What you will do » An exact copy of the data is required, with no pictures in it.

Dataset content START

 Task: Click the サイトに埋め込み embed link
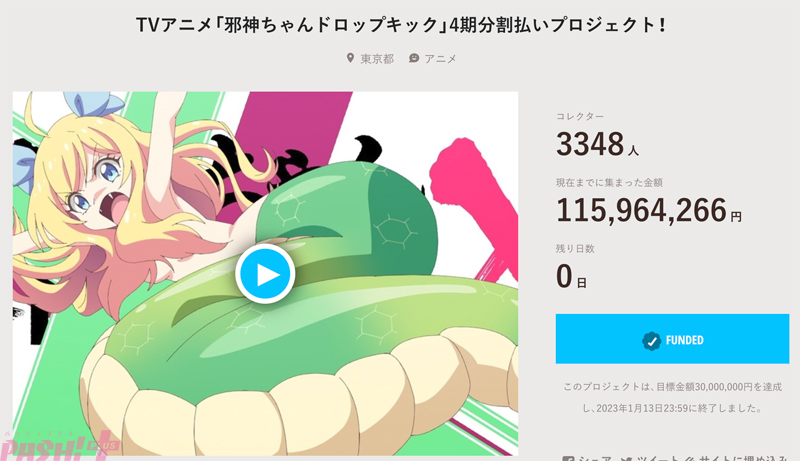741,458
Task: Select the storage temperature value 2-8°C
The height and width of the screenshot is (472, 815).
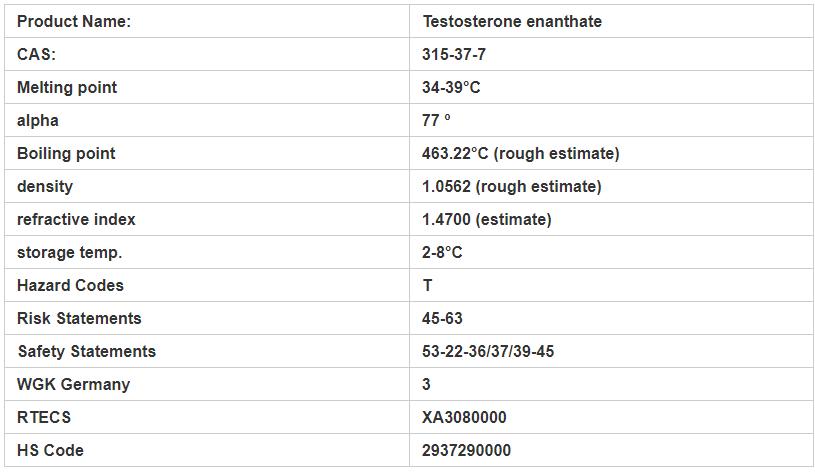Action: point(442,252)
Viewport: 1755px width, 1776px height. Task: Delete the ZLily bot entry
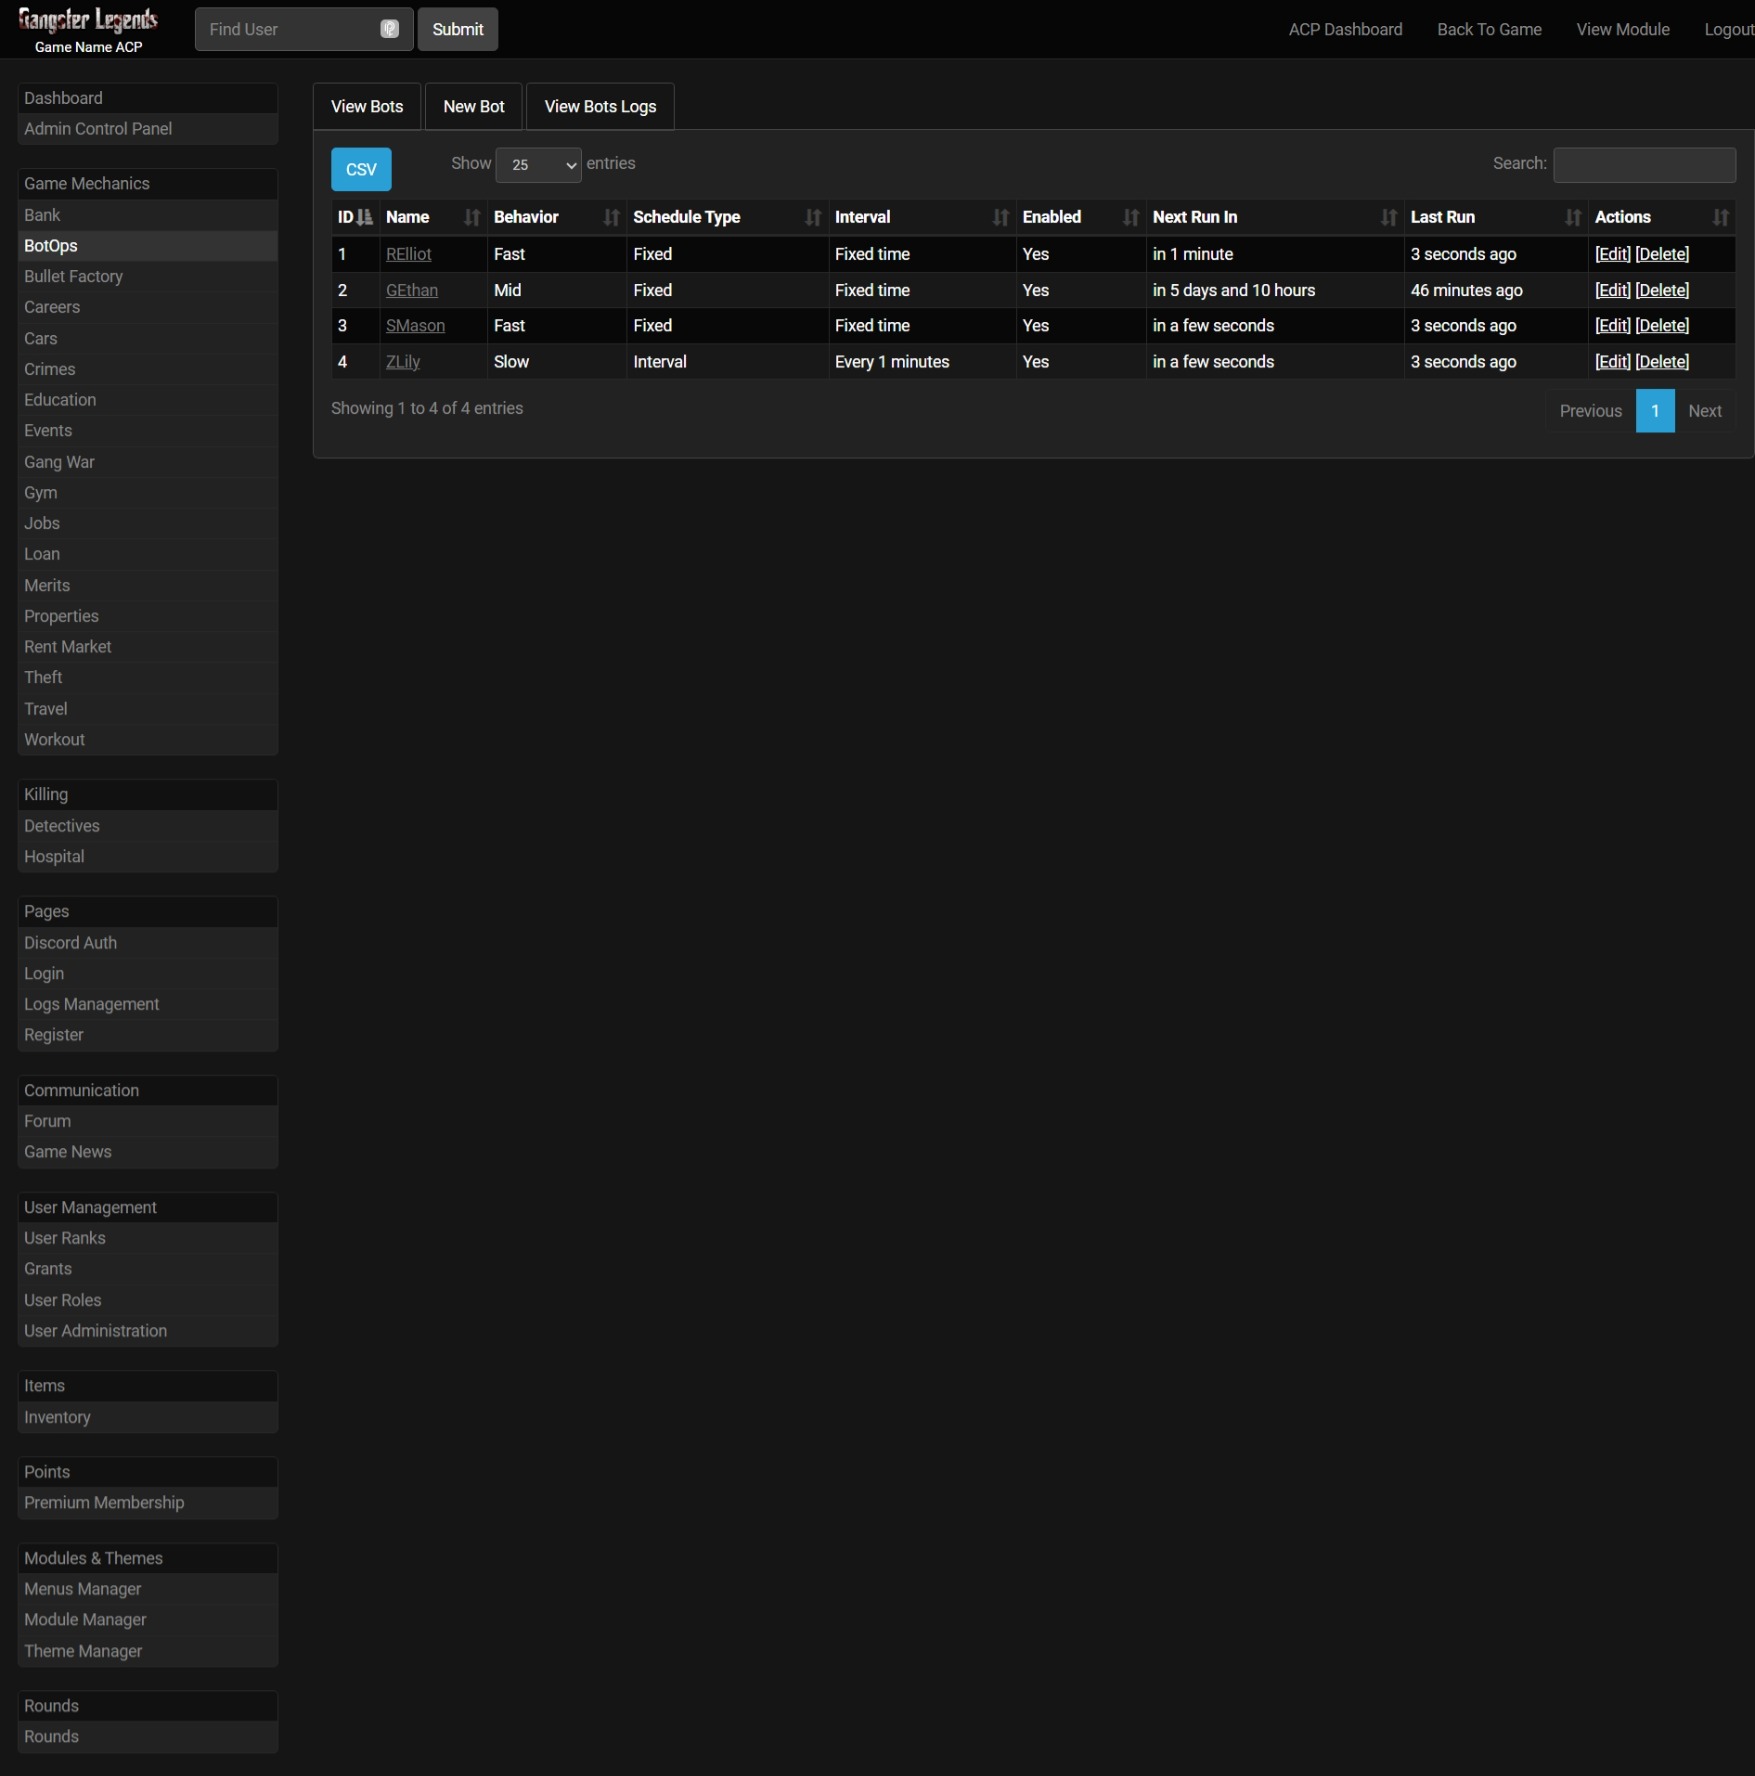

Dataset content END

Expected answer »
 Task: Click the サイトに埋め込み embed link
741,458
Task: Select the storage temperature value 2-8°C
The height and width of the screenshot is (472, 815).
Action: point(442,252)
Viewport: 1755px width, 1776px height. Task: Delete the ZLily bot entry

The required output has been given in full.